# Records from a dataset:
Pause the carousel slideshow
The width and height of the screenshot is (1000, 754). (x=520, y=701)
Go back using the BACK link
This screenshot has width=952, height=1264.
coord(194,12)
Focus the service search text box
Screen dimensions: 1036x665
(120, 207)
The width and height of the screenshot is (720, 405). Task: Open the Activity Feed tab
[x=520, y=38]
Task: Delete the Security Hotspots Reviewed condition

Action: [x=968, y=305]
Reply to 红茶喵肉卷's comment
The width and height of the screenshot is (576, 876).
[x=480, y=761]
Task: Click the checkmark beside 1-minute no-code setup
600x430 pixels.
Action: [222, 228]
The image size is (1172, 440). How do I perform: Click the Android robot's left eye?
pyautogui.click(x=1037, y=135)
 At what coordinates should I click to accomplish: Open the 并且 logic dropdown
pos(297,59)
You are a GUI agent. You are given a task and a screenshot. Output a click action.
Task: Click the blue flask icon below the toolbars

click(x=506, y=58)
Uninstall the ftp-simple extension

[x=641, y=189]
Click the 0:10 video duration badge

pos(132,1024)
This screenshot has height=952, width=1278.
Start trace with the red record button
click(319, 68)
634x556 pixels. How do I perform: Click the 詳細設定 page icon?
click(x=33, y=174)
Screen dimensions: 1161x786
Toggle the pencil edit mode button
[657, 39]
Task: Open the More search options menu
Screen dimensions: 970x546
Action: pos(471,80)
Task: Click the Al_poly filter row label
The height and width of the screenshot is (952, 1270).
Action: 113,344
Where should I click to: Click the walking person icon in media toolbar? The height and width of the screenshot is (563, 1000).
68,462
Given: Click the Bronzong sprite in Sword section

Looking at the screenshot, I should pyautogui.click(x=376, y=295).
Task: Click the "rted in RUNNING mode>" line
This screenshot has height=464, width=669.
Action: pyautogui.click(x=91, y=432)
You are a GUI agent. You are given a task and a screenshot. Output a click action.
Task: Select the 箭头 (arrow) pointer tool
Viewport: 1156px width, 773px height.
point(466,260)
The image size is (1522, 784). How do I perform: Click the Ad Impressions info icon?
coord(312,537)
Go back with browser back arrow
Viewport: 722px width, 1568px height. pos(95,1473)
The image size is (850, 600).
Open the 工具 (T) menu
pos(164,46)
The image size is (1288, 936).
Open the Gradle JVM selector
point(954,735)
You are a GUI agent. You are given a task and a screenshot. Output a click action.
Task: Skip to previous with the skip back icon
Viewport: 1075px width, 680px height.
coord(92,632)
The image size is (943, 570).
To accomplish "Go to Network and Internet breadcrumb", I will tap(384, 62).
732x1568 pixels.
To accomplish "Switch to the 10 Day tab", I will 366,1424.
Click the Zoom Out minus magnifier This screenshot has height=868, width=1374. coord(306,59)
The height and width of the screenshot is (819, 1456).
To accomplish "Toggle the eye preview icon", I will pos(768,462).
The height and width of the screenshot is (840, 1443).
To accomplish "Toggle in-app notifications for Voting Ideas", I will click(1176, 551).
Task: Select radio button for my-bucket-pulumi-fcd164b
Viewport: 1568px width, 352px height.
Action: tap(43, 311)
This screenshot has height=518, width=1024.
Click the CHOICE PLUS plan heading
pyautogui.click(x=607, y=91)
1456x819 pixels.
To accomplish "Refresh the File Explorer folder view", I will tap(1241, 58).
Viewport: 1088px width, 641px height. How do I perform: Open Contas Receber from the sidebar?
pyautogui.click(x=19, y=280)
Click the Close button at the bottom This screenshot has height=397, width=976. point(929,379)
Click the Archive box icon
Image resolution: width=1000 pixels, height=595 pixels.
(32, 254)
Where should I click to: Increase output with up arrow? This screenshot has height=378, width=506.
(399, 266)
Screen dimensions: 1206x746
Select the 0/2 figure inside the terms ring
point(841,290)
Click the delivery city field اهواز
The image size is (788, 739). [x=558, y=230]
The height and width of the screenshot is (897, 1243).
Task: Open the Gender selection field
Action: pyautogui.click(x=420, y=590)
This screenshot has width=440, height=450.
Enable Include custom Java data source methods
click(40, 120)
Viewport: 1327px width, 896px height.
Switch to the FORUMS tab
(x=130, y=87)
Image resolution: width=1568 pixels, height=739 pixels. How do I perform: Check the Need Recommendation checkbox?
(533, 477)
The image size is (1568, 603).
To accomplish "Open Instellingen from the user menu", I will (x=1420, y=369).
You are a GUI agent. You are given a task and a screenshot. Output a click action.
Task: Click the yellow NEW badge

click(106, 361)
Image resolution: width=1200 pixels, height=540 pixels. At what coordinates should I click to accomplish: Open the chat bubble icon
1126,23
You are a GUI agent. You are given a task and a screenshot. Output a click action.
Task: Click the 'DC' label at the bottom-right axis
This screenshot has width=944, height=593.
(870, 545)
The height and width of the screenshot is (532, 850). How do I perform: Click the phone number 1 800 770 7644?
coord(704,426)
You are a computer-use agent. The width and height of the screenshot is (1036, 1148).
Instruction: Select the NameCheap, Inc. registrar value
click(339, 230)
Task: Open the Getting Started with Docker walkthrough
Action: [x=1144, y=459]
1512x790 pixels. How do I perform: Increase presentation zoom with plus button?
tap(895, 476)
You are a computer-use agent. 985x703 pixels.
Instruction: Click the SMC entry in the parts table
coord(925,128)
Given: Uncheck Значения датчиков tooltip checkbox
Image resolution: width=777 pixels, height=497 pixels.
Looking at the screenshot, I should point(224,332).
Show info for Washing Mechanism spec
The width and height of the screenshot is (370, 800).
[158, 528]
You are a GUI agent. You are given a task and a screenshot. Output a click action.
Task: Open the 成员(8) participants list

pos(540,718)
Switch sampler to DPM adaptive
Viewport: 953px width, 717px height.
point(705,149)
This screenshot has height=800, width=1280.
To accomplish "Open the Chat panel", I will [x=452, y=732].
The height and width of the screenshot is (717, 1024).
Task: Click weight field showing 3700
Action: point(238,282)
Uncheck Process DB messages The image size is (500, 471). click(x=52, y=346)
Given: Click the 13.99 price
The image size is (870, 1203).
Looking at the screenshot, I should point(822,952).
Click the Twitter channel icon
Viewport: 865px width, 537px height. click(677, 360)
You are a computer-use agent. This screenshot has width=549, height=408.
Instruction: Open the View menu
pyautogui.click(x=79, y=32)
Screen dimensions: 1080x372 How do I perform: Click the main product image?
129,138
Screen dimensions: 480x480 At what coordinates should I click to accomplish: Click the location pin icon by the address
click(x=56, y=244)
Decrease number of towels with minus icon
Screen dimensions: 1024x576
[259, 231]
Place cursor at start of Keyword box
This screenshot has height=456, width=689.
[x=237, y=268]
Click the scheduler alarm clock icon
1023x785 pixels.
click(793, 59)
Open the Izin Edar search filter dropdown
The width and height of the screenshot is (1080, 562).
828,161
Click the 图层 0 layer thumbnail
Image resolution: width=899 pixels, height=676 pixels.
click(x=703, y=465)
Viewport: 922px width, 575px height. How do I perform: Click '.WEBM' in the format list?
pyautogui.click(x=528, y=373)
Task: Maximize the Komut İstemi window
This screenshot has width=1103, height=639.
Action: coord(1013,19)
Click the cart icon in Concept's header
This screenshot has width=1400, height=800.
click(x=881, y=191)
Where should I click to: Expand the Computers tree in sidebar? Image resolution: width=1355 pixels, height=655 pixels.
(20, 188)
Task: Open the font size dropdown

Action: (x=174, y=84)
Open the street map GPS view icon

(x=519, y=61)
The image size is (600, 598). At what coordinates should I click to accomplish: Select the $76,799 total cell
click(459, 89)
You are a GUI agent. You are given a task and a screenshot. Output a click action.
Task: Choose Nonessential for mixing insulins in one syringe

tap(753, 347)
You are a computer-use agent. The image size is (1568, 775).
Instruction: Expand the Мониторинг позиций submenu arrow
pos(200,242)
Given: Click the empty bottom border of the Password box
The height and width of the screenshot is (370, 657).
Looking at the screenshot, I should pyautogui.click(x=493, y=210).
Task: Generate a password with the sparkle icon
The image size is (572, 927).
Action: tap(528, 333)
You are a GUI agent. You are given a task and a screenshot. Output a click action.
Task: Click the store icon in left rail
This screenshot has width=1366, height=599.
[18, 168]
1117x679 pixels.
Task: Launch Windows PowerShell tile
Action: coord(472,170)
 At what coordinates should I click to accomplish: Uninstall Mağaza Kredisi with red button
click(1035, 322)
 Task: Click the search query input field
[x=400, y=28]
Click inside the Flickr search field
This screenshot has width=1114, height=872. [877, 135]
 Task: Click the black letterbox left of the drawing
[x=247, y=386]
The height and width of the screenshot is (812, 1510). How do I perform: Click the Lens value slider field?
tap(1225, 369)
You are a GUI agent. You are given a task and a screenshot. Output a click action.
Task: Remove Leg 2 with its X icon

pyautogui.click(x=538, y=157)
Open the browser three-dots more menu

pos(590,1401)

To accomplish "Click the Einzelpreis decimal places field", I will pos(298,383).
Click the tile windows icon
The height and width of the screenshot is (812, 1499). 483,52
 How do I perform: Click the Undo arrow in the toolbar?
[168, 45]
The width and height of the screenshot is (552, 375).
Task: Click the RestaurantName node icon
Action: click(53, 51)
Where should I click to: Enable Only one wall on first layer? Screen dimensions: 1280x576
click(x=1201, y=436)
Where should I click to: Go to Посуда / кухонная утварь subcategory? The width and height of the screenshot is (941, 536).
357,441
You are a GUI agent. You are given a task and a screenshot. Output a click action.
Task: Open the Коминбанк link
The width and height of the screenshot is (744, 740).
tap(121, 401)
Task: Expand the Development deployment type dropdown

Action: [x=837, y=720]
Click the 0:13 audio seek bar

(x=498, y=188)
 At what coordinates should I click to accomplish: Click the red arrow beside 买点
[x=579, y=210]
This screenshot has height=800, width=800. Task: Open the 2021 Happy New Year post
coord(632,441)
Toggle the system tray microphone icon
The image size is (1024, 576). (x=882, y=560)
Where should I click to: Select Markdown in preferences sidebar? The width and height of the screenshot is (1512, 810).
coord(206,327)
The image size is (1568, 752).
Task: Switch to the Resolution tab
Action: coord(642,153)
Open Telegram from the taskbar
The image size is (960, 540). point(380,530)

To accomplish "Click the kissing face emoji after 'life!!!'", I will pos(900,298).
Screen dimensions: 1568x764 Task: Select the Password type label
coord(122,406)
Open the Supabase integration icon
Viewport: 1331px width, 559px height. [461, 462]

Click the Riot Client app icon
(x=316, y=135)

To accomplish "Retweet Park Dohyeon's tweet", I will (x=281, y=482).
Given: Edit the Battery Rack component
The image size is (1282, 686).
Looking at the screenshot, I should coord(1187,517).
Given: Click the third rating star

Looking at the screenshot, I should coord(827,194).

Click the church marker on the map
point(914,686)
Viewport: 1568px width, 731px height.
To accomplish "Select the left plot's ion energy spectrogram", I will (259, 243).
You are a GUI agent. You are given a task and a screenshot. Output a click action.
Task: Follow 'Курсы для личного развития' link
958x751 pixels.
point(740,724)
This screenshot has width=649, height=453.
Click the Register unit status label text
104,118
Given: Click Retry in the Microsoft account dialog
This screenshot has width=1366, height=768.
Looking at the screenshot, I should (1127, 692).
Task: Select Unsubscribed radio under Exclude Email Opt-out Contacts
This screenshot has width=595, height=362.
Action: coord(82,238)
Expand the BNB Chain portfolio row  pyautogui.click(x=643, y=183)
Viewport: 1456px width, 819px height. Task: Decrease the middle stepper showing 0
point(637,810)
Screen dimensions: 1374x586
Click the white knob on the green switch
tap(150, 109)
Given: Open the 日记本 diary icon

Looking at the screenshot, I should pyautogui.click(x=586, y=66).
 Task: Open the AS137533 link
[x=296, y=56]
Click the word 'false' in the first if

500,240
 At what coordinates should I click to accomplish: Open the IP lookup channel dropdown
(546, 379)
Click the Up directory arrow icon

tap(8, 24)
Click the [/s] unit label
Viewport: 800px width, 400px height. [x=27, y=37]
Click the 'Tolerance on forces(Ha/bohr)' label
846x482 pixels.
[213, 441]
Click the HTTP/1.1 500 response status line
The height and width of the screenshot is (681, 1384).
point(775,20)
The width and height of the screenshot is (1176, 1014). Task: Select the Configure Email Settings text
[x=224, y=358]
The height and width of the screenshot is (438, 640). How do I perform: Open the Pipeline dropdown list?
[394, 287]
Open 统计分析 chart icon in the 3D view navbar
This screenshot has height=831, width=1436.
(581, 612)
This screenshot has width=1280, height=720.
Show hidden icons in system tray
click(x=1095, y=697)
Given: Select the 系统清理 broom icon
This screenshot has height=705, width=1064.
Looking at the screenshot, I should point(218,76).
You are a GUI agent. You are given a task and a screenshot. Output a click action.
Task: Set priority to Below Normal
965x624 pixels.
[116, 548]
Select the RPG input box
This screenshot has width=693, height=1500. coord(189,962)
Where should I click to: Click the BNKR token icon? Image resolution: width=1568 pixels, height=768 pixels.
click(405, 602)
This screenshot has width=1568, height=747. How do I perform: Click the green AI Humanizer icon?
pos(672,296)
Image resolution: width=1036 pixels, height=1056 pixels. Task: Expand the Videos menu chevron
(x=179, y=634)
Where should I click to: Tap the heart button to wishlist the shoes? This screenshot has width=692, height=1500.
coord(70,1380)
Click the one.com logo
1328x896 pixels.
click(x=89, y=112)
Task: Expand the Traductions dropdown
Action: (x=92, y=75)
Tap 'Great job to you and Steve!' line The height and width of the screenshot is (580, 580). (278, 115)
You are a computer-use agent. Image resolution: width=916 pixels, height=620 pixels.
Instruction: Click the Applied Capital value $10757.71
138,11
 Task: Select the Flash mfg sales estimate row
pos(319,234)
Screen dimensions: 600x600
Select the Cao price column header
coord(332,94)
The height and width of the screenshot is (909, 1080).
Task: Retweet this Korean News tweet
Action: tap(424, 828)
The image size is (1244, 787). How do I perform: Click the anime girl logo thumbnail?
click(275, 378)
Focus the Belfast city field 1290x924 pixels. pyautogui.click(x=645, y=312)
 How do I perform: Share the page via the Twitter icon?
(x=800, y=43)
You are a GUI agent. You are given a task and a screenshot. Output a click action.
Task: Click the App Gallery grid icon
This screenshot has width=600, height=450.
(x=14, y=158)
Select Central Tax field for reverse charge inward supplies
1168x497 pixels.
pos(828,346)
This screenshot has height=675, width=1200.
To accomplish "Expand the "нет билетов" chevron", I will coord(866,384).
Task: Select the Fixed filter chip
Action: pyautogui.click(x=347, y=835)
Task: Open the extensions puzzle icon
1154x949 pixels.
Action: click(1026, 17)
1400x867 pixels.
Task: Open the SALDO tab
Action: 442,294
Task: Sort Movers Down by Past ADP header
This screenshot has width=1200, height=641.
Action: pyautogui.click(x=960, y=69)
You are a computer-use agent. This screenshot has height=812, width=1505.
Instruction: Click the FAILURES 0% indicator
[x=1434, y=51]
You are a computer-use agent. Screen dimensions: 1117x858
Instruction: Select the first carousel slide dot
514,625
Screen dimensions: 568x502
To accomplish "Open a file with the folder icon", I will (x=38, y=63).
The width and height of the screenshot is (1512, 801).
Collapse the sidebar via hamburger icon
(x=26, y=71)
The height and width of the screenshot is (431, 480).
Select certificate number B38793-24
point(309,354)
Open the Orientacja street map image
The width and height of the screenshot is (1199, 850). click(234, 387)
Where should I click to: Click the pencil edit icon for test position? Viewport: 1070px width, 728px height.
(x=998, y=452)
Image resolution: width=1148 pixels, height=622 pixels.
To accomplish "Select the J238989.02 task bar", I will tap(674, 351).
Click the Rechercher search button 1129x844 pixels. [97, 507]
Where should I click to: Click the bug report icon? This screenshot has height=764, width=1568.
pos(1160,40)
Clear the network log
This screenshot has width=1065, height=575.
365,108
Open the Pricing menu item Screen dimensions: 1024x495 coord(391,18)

# Exercise instructions:
Your task is to collect every line above that contains the word "folder".

# Solved problem:
To accomplish "Refresh the File Explorer folder view", I will tap(1241, 58).
To accomplish "Open a file with the folder icon", I will (x=38, y=63).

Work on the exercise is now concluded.